Treating Different Types of Depressions
Already, Liston’s lab has found that of the four subtypes of depression discovered, one is highly responsive to transcranial magnetic stimulation (TMS)—a non-invasive treatment that uses magnetic fields to create electrical impulses in the brain. Two of the subtypes did not respond, and another had intermediate response levels. This type of information could help psychiatrists determine how to proceed in treating different types of depression.
Liston says that these diagnostics are still in the early days of development. The next steps would be to replicate the results and show that brain scans are effective in improving response rates to treatment.
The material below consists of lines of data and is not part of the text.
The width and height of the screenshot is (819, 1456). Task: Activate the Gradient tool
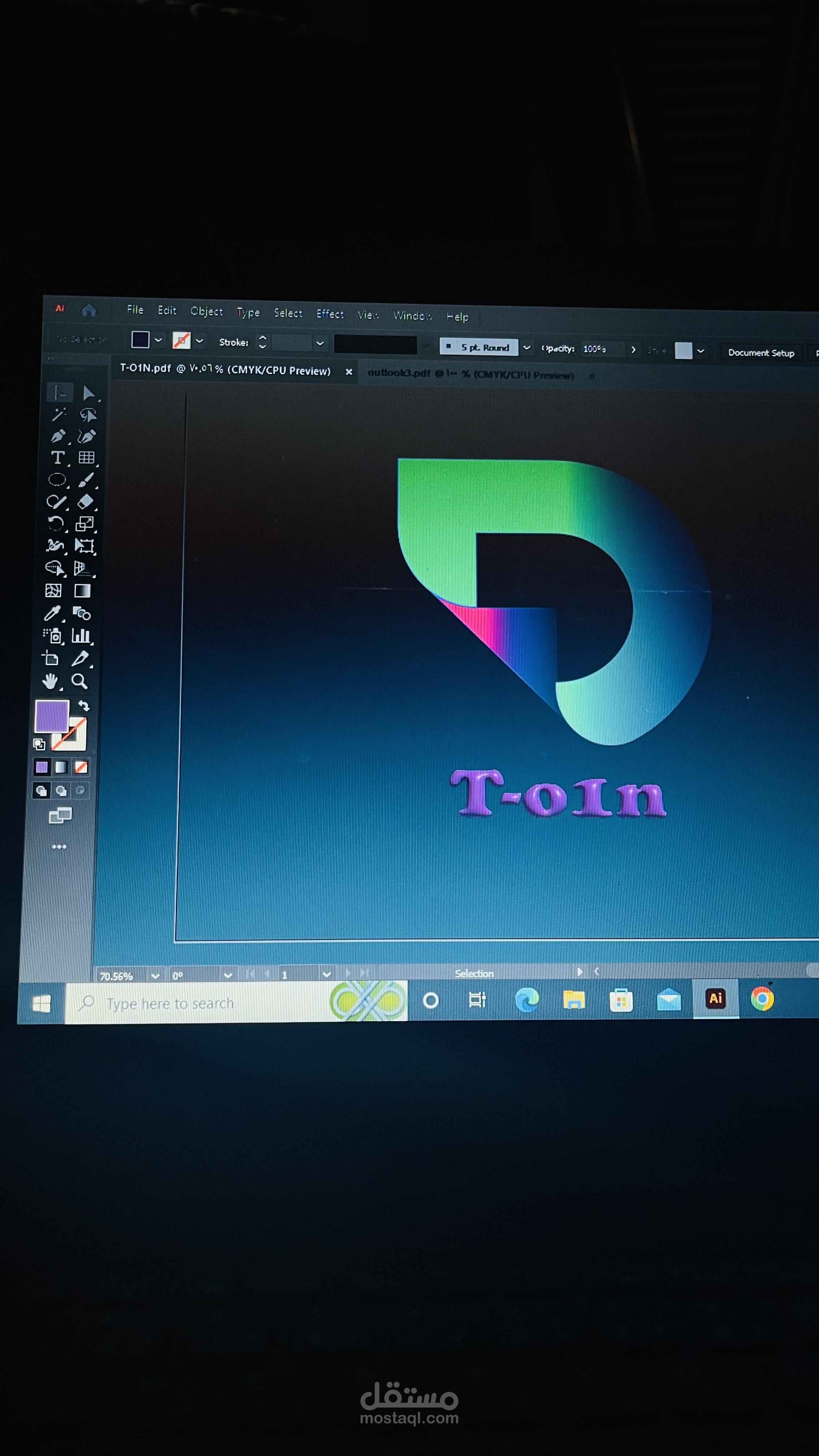83,591
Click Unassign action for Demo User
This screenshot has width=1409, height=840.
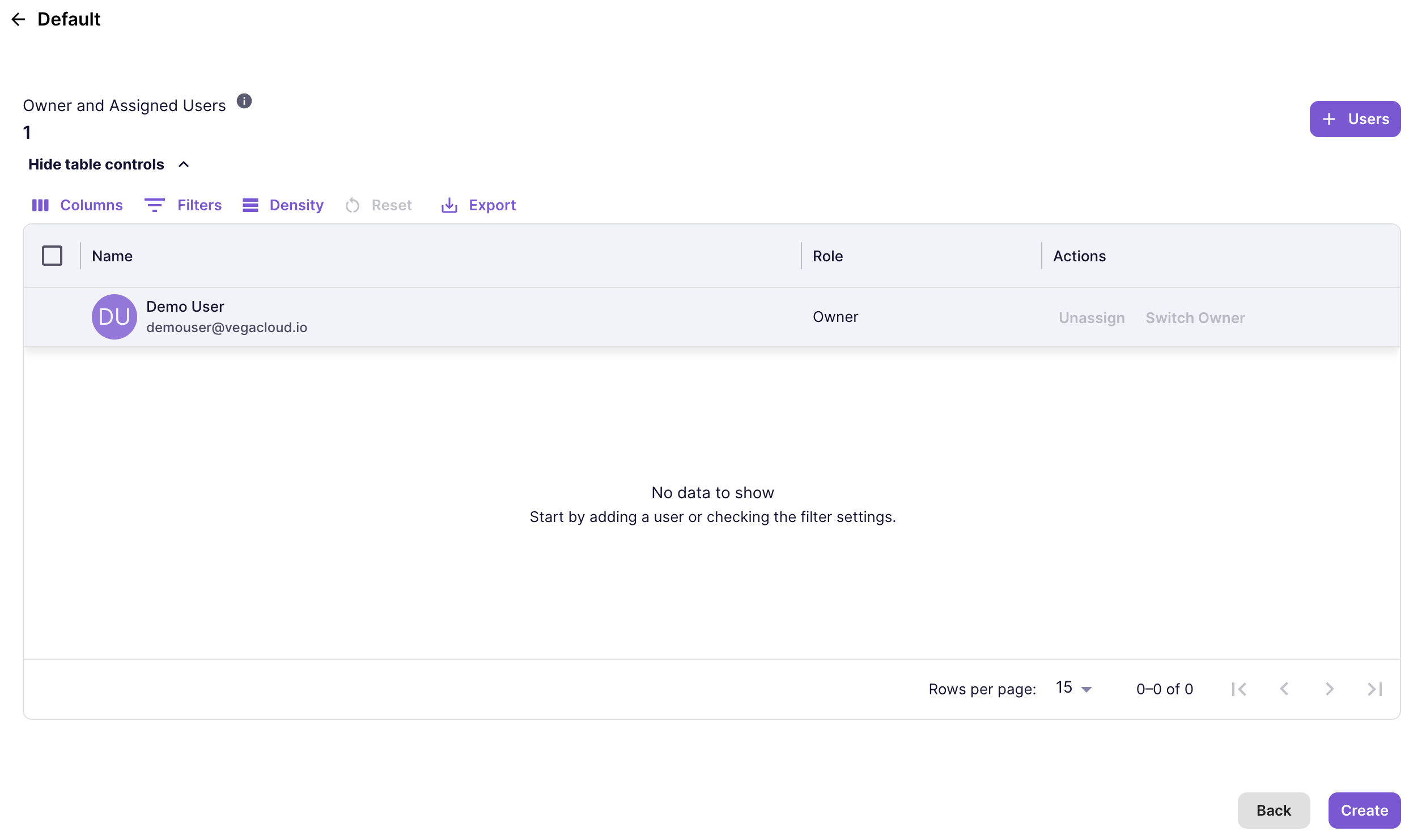coord(1092,316)
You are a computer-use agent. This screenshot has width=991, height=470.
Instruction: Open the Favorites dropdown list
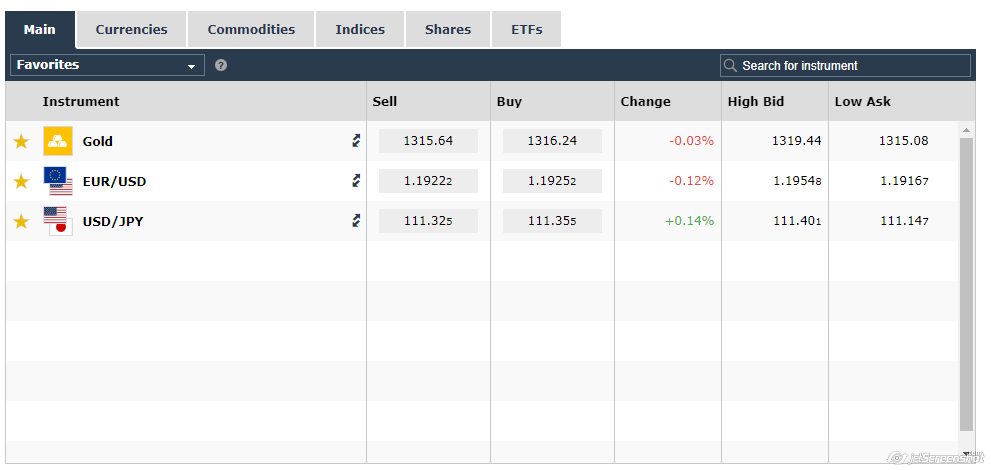coord(107,65)
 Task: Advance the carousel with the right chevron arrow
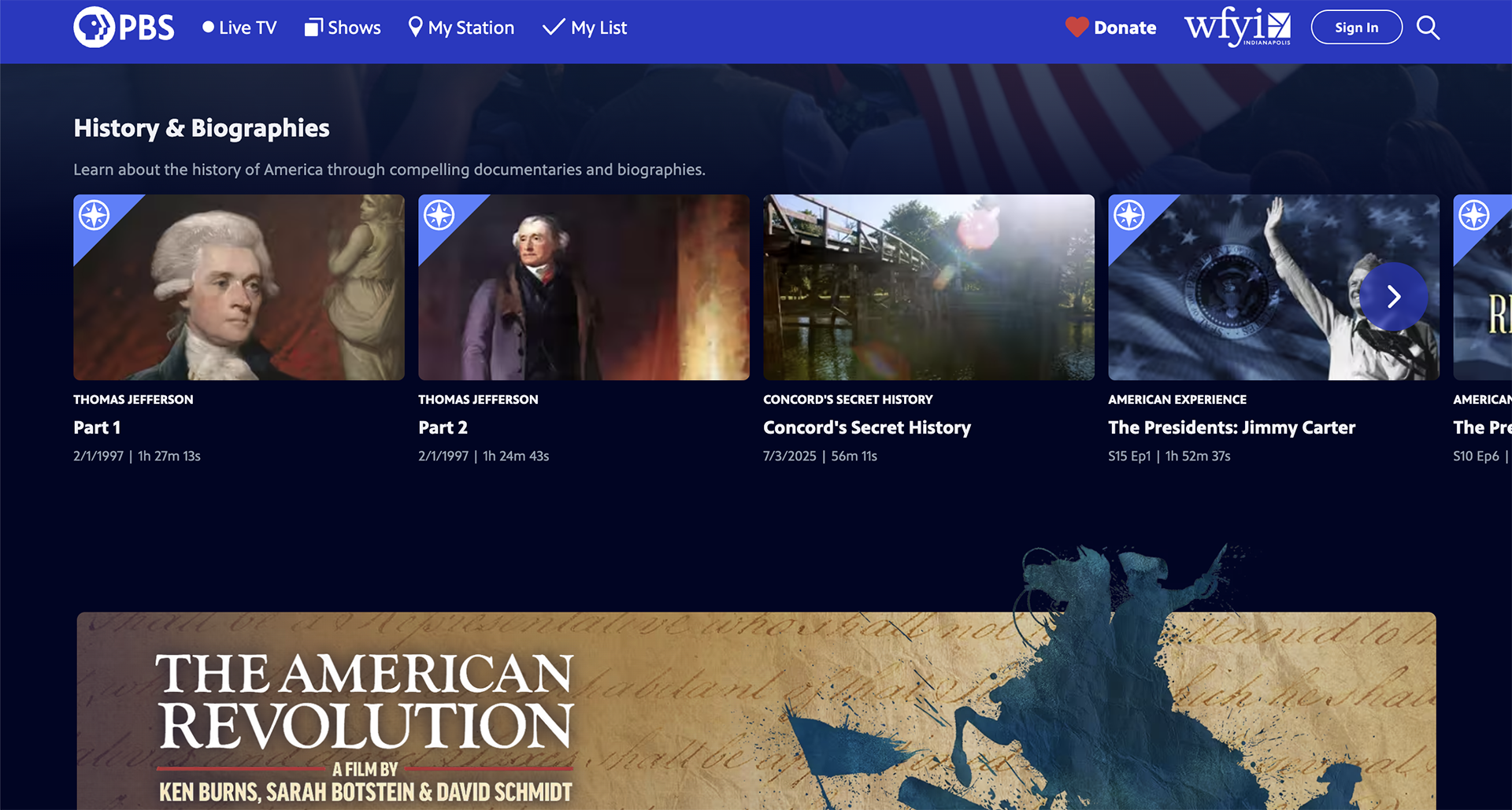click(1395, 296)
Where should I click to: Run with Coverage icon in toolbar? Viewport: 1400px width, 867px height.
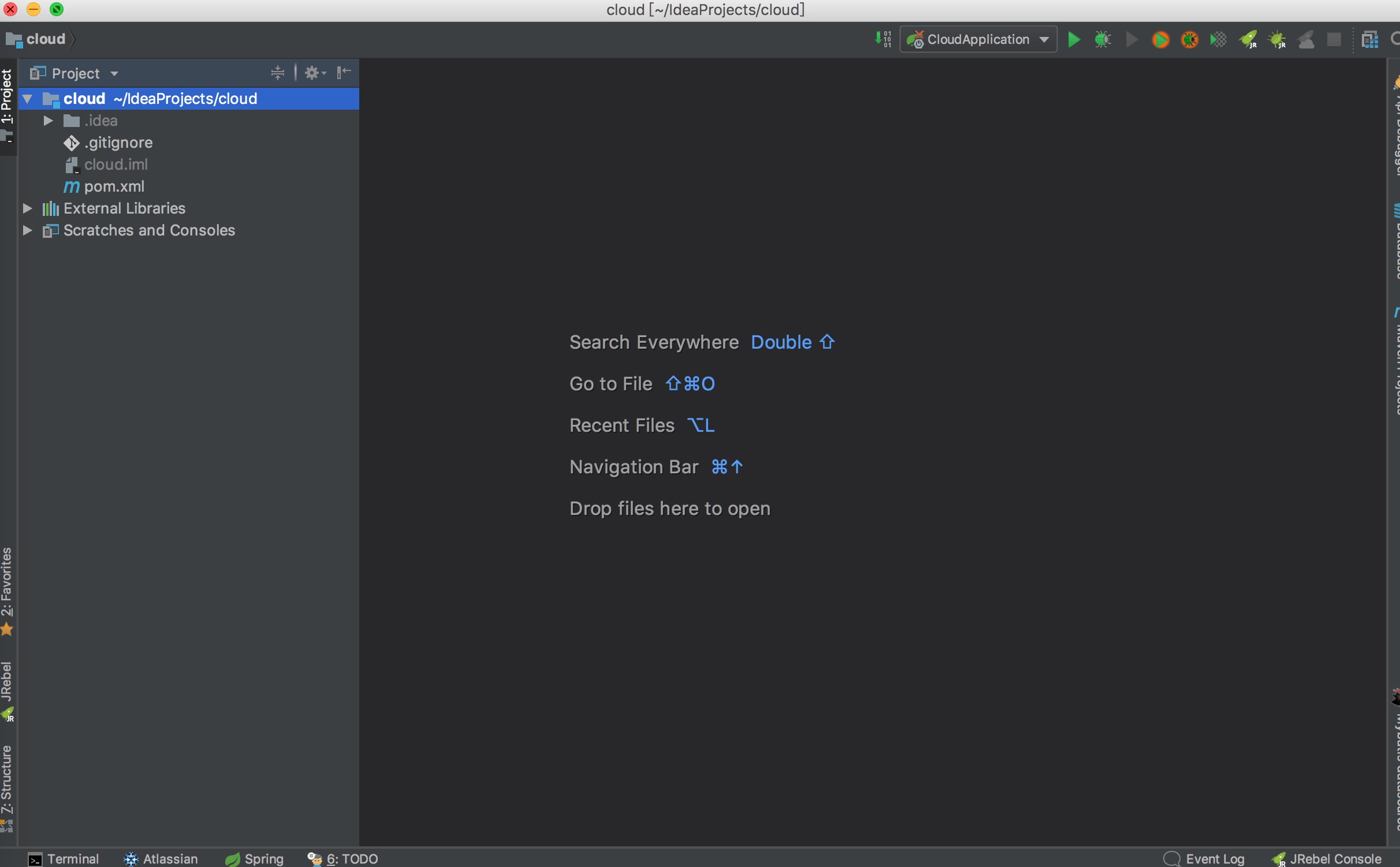tap(1219, 39)
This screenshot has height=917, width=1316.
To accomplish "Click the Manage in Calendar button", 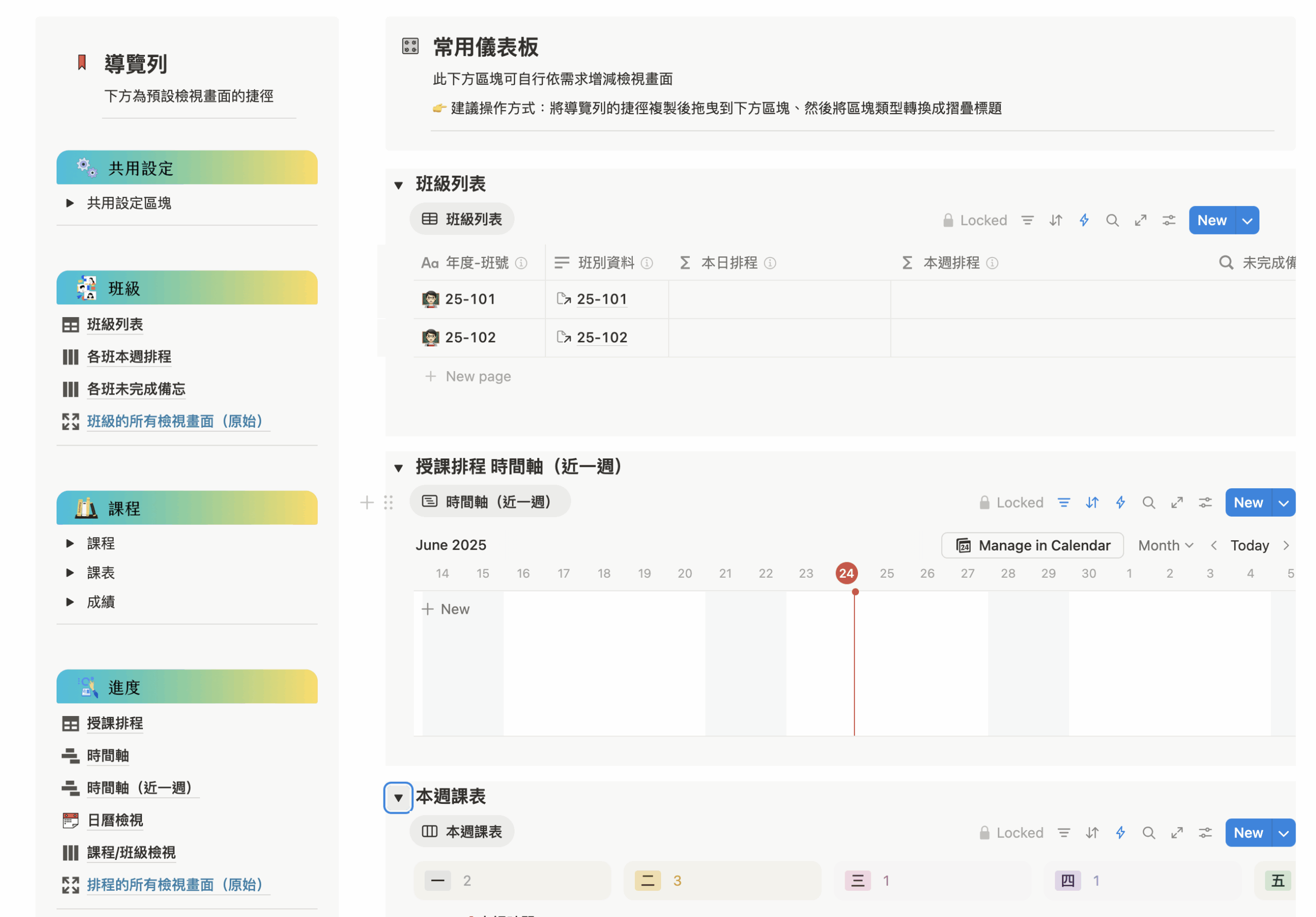I will point(1032,545).

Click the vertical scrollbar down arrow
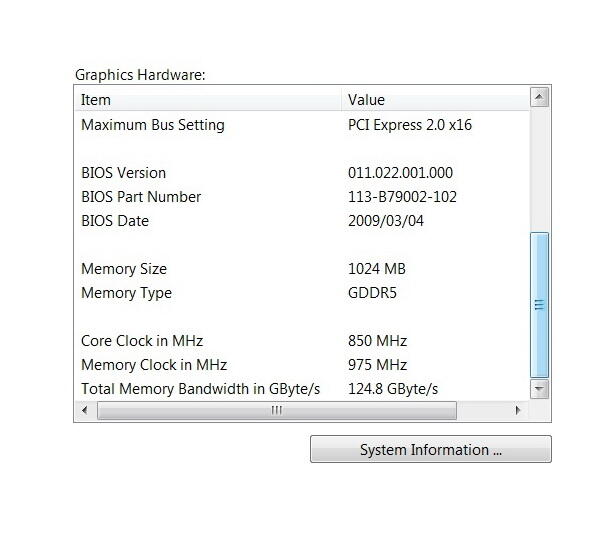point(539,388)
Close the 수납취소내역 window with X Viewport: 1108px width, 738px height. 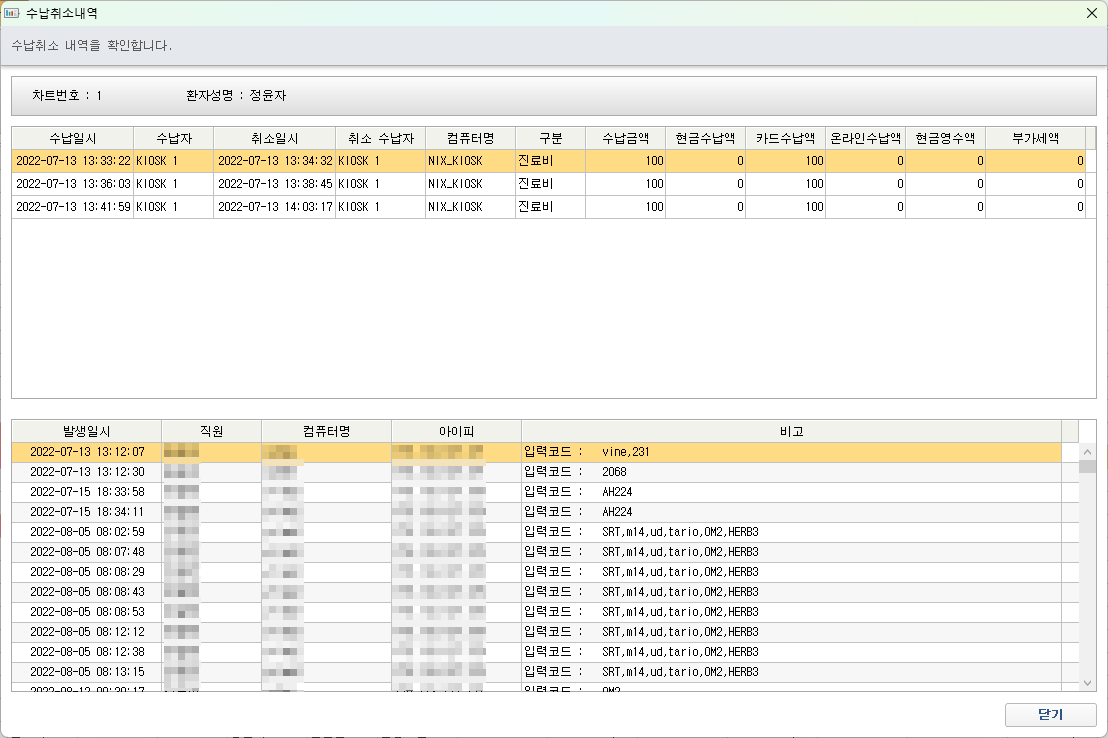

Finally, the researchers will need to run clinical trials. “If all goes well we might know in about four to five years whether this is something we can rely on and disseminate to the general public,” he says.
Temporal Aspects of Depression and Drug Strategies
Not only are there different subtypes of depression, but the disease too has a temporal aspect that is not well understood. Some people experience depression for short periods of time, and others can be depressed for years. In a new study published April 11, 2019 in Science, Liston and his lab looked at the neurobiological mechanisms underlying the induction and remission of depressive episodes.
For this project, the researchers relied on mouse models and optogenetic tools. “What we set out to do was follow, track, and quantify the remodeling of synapses in the living brain, using advanced imaging methods in mice,” says Liston. The researchers tracked these synapses in real-time, watching how they were affected by stress and antidepressants.
Going into the study, Liston knew that antidepressants increased synapse connections. The connection between depression and synapse loss and formation, however, was unclear. The question the researchers wanted to answer was this: Are the two causally involved or merely correlated?
Working with Haruo Kasai and Haruhiko Bito—collaborators at the University of Tokyo who developed optogenetic tools for deleting new synapses—Liston’s work was able to show that new synapses are required for sustaining antidepressant behavioral effects and maintaining remission over time. Interestingly, however, the synapses were not necessary to induce behavioral changes initially.
Liston’s team tested the effects of a newly FDA-approved antidepressant drug, ketamine, on mice models. They found that changes in behavior and brain circuit function preceded synapse formation. The researchers also found that, without new synapse connections, the behavioral effects from ketamine could not be maintained.
“It tells us that these new synapses are important but not necessarily in the way we thought they were,” says Liston. “Interventions, either new drugs or medications or brain stimulation like TMS, might be useful for sustaining and augmenting the antidepressant effects of ketamine.”
The findings provide another layer to understanding the complex neurological mechanisms of depression. Working directly with patients, Liston says, “There's a real need that I'm actively reminded of for a greater understanding of the biology and hopefully new and effective treatment approaches.”